Within the records, which lines hold the string "Uncheck"? Report each one by copying it.

::::::::::

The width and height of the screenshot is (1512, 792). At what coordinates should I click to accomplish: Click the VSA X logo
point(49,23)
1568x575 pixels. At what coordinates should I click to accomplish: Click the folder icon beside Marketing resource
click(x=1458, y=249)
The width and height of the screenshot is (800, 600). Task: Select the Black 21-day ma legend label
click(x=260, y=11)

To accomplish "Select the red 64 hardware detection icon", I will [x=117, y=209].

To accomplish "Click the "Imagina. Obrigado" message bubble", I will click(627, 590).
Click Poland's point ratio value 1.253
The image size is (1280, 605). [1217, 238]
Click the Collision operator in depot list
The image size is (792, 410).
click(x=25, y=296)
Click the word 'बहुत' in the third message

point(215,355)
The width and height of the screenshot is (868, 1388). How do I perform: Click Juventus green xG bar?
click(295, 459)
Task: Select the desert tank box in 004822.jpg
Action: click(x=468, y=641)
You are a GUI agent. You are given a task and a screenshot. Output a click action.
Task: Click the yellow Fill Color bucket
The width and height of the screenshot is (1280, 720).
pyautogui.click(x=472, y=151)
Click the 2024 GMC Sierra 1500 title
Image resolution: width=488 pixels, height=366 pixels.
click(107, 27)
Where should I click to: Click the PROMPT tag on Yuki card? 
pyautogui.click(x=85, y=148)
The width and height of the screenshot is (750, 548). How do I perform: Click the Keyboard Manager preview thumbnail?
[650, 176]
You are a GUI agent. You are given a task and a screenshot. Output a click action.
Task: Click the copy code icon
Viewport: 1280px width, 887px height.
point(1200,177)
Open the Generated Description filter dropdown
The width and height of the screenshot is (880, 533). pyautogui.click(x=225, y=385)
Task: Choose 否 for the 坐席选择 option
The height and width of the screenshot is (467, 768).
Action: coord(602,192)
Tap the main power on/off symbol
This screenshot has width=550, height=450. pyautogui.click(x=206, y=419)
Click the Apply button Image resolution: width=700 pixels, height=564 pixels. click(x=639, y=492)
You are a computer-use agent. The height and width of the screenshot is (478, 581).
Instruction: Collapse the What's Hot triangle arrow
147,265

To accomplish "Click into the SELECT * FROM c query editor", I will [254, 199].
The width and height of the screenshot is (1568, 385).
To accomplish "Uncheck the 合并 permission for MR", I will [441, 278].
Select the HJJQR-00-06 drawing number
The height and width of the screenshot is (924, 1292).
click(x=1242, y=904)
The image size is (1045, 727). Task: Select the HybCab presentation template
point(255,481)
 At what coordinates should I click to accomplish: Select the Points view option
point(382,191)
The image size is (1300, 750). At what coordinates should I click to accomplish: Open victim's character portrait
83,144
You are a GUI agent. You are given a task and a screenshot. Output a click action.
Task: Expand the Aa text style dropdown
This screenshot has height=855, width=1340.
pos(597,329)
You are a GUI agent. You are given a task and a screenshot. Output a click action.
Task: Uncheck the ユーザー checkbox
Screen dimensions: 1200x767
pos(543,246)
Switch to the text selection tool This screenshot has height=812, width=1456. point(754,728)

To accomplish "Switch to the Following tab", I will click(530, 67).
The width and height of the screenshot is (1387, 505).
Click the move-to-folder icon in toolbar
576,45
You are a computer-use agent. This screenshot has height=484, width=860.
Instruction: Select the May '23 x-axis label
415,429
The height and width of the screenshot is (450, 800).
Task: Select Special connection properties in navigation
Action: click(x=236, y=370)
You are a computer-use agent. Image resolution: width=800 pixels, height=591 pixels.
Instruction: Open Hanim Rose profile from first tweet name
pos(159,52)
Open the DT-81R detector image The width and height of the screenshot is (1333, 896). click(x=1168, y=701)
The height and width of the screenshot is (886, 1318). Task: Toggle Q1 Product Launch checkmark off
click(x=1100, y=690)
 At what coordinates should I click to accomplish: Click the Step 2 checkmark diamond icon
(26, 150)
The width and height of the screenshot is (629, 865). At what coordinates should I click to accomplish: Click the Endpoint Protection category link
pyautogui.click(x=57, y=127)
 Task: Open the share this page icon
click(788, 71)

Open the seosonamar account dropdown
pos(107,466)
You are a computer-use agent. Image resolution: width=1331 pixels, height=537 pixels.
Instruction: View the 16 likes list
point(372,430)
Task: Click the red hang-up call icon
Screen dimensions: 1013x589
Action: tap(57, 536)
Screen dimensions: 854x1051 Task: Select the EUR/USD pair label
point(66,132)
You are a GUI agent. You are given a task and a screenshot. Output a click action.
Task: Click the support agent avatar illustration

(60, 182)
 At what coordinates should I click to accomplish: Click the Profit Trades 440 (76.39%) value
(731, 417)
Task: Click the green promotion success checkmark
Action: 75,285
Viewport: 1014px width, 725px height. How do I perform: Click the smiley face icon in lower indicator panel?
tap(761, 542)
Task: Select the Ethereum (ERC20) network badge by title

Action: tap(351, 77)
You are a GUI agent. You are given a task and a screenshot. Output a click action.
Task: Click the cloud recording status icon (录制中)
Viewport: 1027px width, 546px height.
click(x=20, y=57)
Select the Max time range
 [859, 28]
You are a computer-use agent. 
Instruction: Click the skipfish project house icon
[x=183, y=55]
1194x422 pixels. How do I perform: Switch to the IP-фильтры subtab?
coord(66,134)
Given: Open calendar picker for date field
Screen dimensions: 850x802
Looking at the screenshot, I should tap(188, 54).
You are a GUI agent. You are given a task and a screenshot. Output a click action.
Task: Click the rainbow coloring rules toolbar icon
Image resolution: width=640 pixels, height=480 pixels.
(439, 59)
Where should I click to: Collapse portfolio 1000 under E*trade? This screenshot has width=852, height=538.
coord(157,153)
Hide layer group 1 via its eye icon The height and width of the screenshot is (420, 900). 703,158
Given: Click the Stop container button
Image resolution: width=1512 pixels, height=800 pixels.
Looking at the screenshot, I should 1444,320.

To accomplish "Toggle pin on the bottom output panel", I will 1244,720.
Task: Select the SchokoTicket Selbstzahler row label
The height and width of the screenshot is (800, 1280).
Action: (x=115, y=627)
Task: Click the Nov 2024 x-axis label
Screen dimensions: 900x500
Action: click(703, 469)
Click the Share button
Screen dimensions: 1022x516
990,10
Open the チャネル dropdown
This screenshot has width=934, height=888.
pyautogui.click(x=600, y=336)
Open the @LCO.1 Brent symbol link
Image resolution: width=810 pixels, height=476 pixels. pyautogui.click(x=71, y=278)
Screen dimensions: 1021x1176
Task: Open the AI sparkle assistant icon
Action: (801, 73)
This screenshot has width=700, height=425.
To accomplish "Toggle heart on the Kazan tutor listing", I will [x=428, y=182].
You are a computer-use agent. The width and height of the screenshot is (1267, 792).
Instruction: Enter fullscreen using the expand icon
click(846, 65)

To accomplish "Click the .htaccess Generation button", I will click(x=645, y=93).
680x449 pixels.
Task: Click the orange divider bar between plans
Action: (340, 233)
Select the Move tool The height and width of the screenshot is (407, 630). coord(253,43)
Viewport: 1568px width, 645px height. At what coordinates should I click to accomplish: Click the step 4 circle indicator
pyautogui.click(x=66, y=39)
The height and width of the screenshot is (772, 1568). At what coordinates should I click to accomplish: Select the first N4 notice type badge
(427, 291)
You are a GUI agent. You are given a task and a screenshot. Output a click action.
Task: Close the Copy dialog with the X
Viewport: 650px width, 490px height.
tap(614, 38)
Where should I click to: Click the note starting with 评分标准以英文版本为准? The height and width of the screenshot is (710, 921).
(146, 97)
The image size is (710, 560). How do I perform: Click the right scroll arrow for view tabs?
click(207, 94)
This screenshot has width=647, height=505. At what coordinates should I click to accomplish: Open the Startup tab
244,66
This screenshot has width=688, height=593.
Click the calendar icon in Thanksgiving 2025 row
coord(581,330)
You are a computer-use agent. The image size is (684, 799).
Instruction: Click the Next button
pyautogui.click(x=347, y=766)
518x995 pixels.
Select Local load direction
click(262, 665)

::::::::::

ANSWER TO THIS TASK:
To accomplish "Uncheck the 合并 permission for MR", I will [441, 278].
Task: Uncheck the ユーザー checkbox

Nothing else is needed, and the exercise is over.